*Required task 1:*
Answer these questions about the climate change diary:
(a) In which scientific journal was the paper discussed in the diary published?
(b) In which state does the writer live?
(c) What is the title of the paper the diary discusses?

*Quoted text:*
"""

The practice described in the title of this diary will, I predict, never happen, although, as I will describe below relying on a paper published in the scientific journal Industrial and Chemical Engineering Research - there are many other such papers including those of the great and highly principled Chemistry Nobel Laureate George Olah, who being a scientist rather than a movie (or rock) star was essentially ignored by the public - it may be technically feasible to do this or to have done it.
But it will not happen. The fight against climate change and its attendant disaster, as the events in the American grain belt (and in the last few years in other grain belts around the world) demonstrate so dramatically, is over, so much over that even our even insipid media is beginning to get it.
In 2012, human beings will burn more dangerous oil, more dangerous coal and more dangerous natural gas than ever before. The waste from this burning will be dumped directly into the planetary atmosphere where it will serve to help kill 3.3 million people per year - half under the age of five - through direct health effects, and many, many, many more ultimately from climate effects, probably including, in short order, famine not to mention, just plain heat.
They should have died hereafter. There would have been time for such a word.
When I go outside these days - something I try not to do since it's so damn hot out there - I cannot help seeing the dead and dying trees. Some years back, after a hiatus during a period of mutual distain between the management of this site and myself, I returned here to write a diary about the death of trees from heat and drought in the area where I live, New Jersey, citing a paper from the journal Tree Physiology
. Nitrogen, Climate Change, Drought, and Tree Physiology.
We're having a terrible drought - coupled with outbreaks of extreme temperatures - here in Western New Jersey, and it seems to be killing some very old and very beautiful trees. It's very sad.
The dying is still going on. I said then that I would spend more time reading that journal, Tree Physiology
, but I really haven't, although I downloaded a bunch of papers a week or so ago. But I didn't read them. If I did, I would most likely break down weeping. There's - how ironic is this - a bumper sticker one sees at times that reads "Trees are the answer." No they're not. They're going to end up dead, burned or rotted. They are no answer. They're just another set of victims.
The paper from the primary scientific literature I will discuss in this diary comes from a recent issue of the journal listed above (Ind. Eng. Chem. Res. 2012, 51, 8631−8645). It is entitled "Analysis of Equilibrium-Based TSA Processes for Direct Capture of CO2 from Air."
It's about what might have been, not what is, not what will be.

"""

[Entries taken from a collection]
"""

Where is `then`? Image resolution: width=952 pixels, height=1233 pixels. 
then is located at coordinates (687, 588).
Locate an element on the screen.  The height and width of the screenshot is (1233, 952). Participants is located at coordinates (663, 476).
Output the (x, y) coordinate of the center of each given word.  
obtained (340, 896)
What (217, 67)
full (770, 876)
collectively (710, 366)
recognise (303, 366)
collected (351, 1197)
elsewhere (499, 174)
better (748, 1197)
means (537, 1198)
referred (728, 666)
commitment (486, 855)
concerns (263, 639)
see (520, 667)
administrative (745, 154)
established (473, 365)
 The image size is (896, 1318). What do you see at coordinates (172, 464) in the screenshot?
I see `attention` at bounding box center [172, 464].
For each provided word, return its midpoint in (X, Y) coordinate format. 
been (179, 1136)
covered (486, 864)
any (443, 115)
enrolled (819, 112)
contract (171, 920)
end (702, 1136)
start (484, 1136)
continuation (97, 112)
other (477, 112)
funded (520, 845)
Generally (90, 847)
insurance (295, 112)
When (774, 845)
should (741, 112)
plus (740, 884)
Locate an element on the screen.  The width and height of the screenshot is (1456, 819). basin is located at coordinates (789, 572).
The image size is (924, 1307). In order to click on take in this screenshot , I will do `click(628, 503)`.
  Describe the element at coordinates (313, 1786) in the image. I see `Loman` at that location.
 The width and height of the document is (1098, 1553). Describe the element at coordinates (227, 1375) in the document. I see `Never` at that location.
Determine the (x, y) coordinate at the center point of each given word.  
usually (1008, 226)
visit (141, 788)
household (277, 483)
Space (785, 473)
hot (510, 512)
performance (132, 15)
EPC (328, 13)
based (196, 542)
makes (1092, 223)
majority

"""

*Required task 2:*
Set out as a numbered list the stretch of rows from the line that contains "covered (486, 864)" through the line that contains "The width and height of the document", leaving out any blank lines.

*Expected output 1:*
(a) Industrial and Chemical Engineering Research
(b) New Jersey
(c) "Analysis of Equilibrium-Based TSA Processes for Direct Capture of CO2 from Air"

*Expected output 2:*
1. covered (486, 864)
2. any (443, 115)
3. enrolled (819, 112)
4. contract (171, 920)
5. end (702, 1136)
6. start (484, 1136)
7. continuation (97, 112)
8. other (477, 112)
9. funded (520, 845)
10. Generally (90, 847)
11. insurance (295, 112)
12. When (774, 845)
13. should (741, 112)
14. plus (740, 884)
15. Locate an element on the screen.  The width and height of the screenshot is (1456, 819). basin is located at coordinates (789, 572).
16. The image size is (924, 1307). In order to click on take in this screenshot , I will do `click(628, 503)`.
17.   Describe the element at coordinates (313, 1786) in the image. I see `Loman` at that location.
18.  The width and height of the document is (1098, 1553). Describe the element at coordinates (227, 1375) in the document. I see `Never` at that location.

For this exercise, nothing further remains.